YOUR ASSIGNMENT: Leave the pictures out while you restate every entry below word for word.
+++
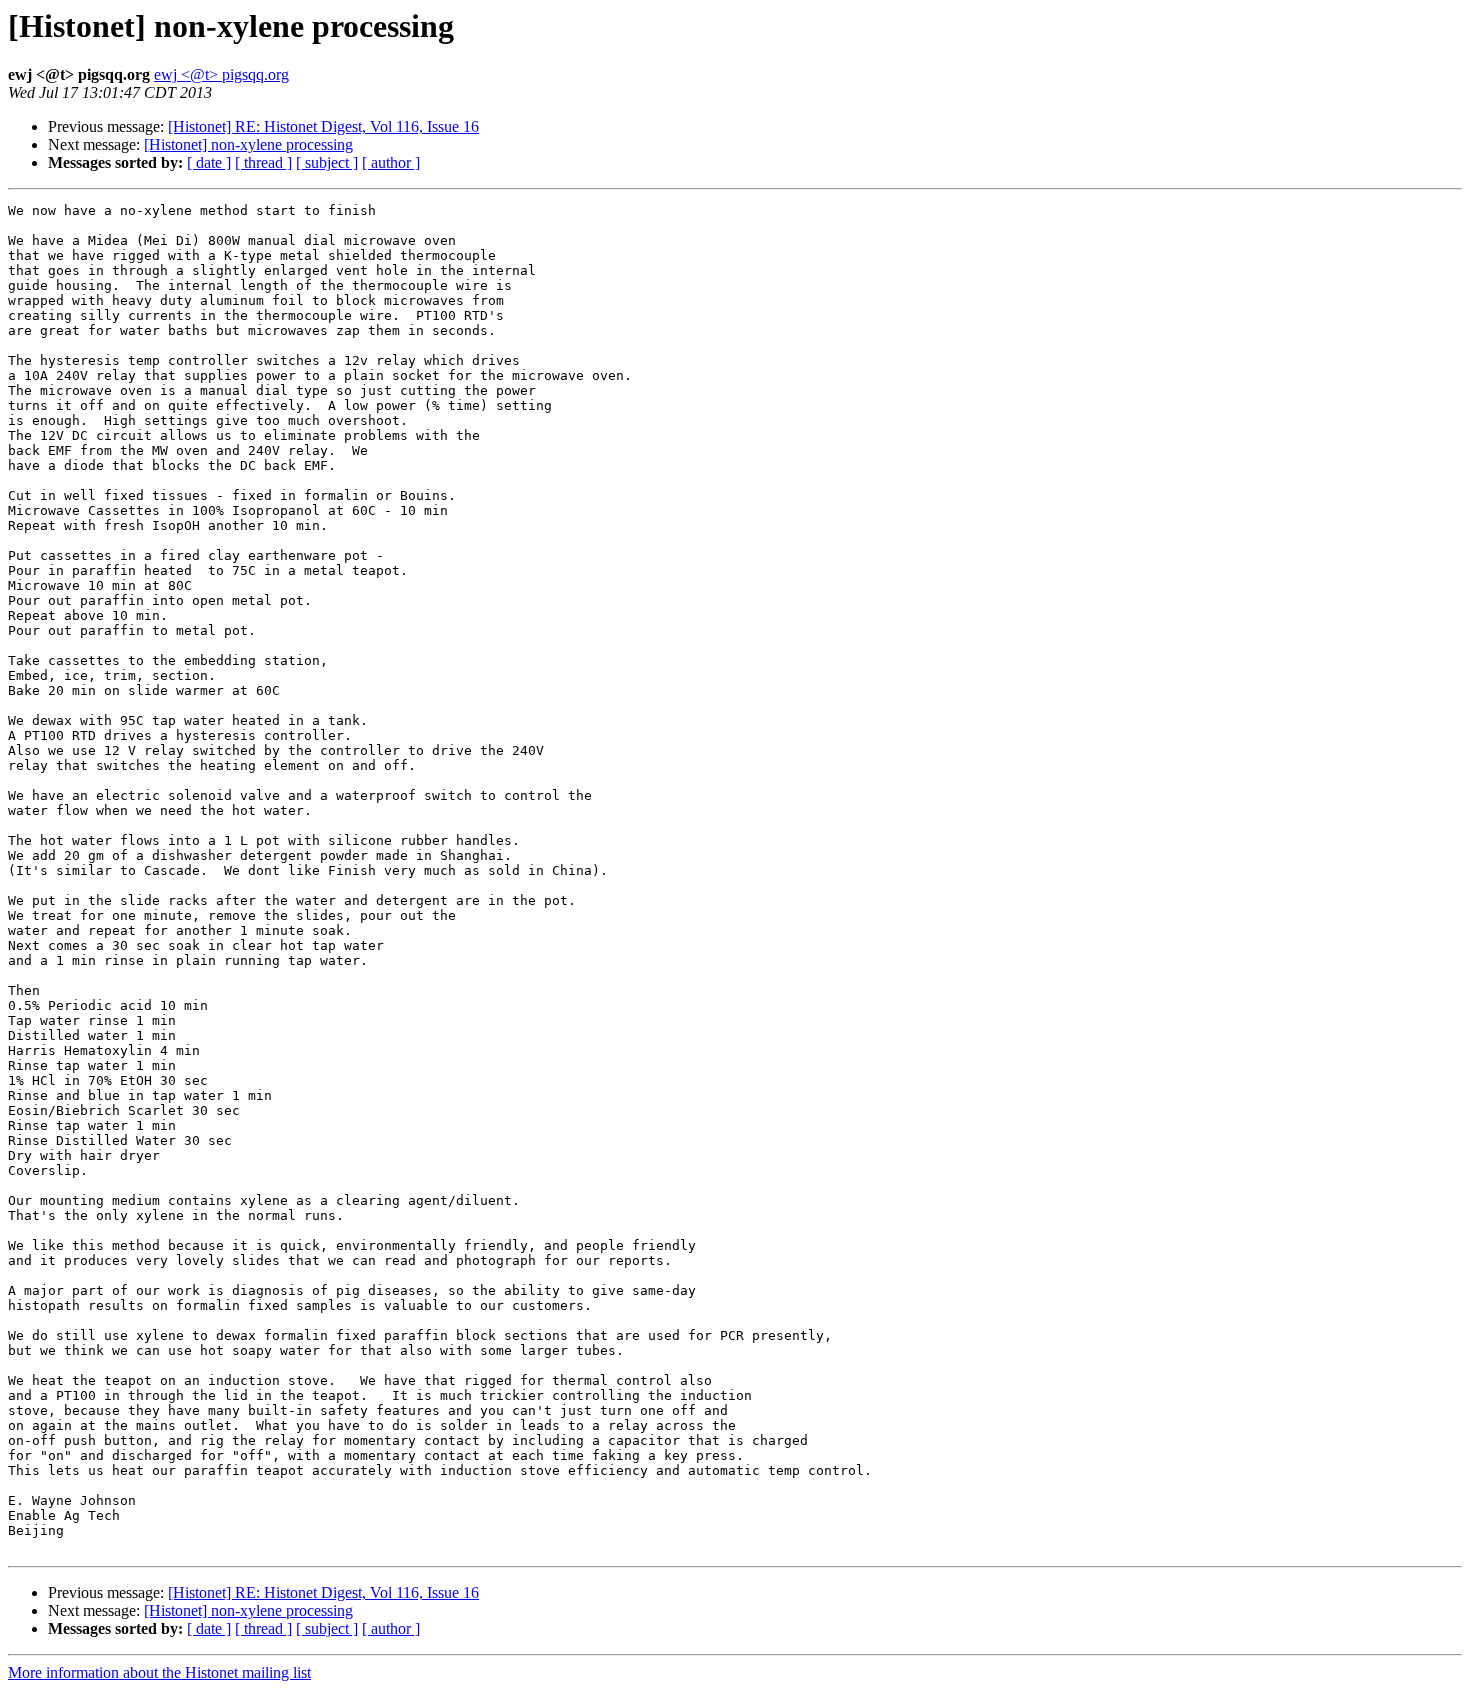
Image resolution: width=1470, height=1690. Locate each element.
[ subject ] (327, 162)
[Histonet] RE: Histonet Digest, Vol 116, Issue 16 (323, 126)
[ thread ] (263, 162)
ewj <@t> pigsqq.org (221, 74)
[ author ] (391, 162)
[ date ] (209, 162)
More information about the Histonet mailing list (159, 1672)
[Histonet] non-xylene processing (248, 144)
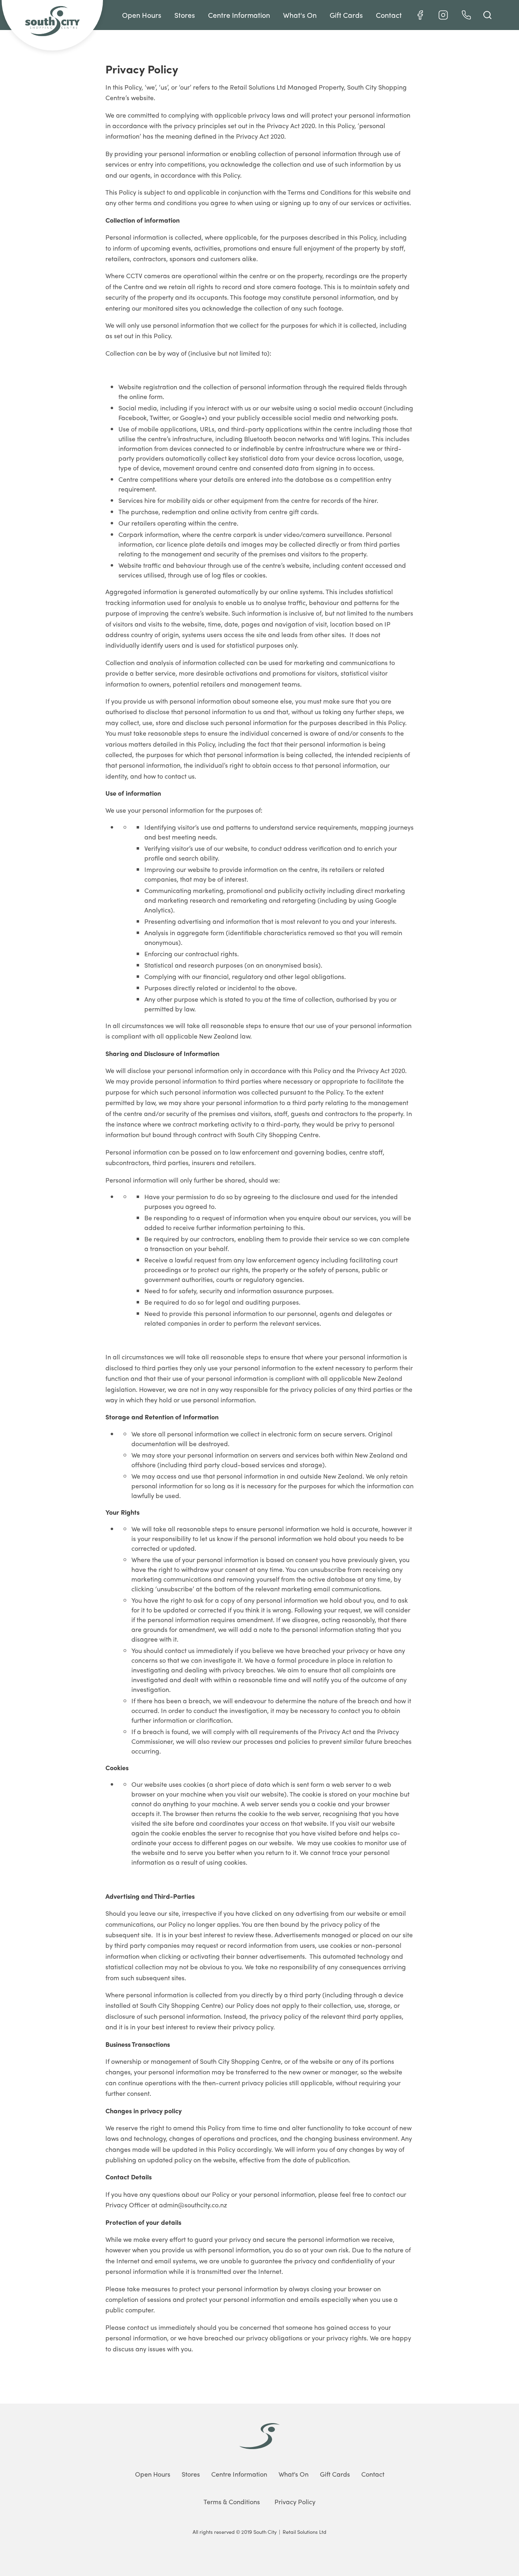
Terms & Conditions (232, 2501)
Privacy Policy (295, 2501)
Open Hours (141, 15)
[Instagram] (443, 15)
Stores (184, 15)
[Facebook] (420, 15)
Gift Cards (346, 15)
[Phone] (466, 15)
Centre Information (239, 15)
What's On (300, 15)
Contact (389, 15)
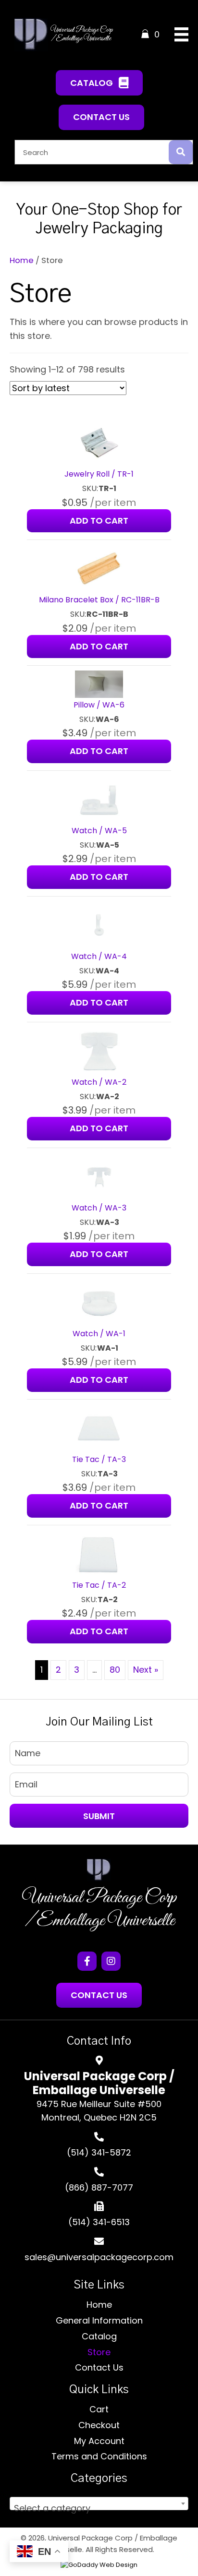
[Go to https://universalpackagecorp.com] (99, 1869)
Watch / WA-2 (99, 1082)
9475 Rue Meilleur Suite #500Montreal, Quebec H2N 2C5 (99, 2111)
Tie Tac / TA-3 (99, 1459)
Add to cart (99, 751)
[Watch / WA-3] (99, 1176)
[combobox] (99, 2503)
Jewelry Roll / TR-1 (99, 473)
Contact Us (99, 2367)
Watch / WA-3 (99, 1207)
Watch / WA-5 (99, 830)
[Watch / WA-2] (99, 1050)
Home (22, 260)
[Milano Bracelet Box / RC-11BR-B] (99, 568)
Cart (99, 2409)
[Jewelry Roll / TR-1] (99, 442)
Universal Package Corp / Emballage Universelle (99, 1909)
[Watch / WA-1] (99, 1301)
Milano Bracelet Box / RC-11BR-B (99, 599)
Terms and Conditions (99, 2456)
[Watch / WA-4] (99, 924)
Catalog (99, 2336)
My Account (99, 2441)
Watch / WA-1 (99, 1333)
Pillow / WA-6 (99, 704)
+++
TASK OUTPUT:
Image resolution: width=1470, height=1690. Locate each element.
[ subject ] (327, 162)
[Histonet] RE: Histonet Digest, Vol 116, Issue 16 (323, 126)
[ thread ] (263, 162)
ewj <@t> pigsqq.org (221, 74)
[ author ] (391, 162)
[ date ] (209, 162)
More information about the Histonet mailing list (159, 1672)
[Histonet] non-xylene processing (248, 144)
Terms & Conditions (232, 2501)
Privacy Policy (295, 2501)
Open Hours (141, 15)
[Instagram] (443, 15)
Stores (184, 15)
[Facebook] (420, 15)
Gift Cards (346, 15)
[Phone] (466, 15)
Centre Information (239, 15)
What's On (300, 15)
Contact (389, 15)
[Go to https://universalpackagecorp.com] (99, 1869)
Watch / WA-2 (99, 1082)
9475 Rue Meilleur Suite #500Montreal, Quebec H2N 2C5 (99, 2111)
Tie Tac / TA-3 (99, 1459)
Add to cart (99, 751)
[Watch / WA-3] (99, 1176)
[combobox] (99, 2503)
Jewelry Roll / TR-1 (99, 473)
Contact Us (99, 2367)
Watch / WA-3 (99, 1207)
Watch / WA-5 (99, 830)
[Watch / WA-2] (99, 1050)
Home (22, 260)
[Milano Bracelet Box / RC-11BR-B] (99, 568)
Cart (99, 2409)
[Jewelry Roll / TR-1] (99, 442)
Universal Package Corp / Emballage Universelle (99, 1909)
[Watch / WA-1] (99, 1301)
Milano Bracelet Box / RC-11BR-B (99, 599)
Terms and Conditions (99, 2456)
[Watch / WA-4] (99, 924)
Catalog (99, 2336)
My Account (99, 2441)
Watch / WA-1 (99, 1333)
Pillow / WA-6 (99, 704)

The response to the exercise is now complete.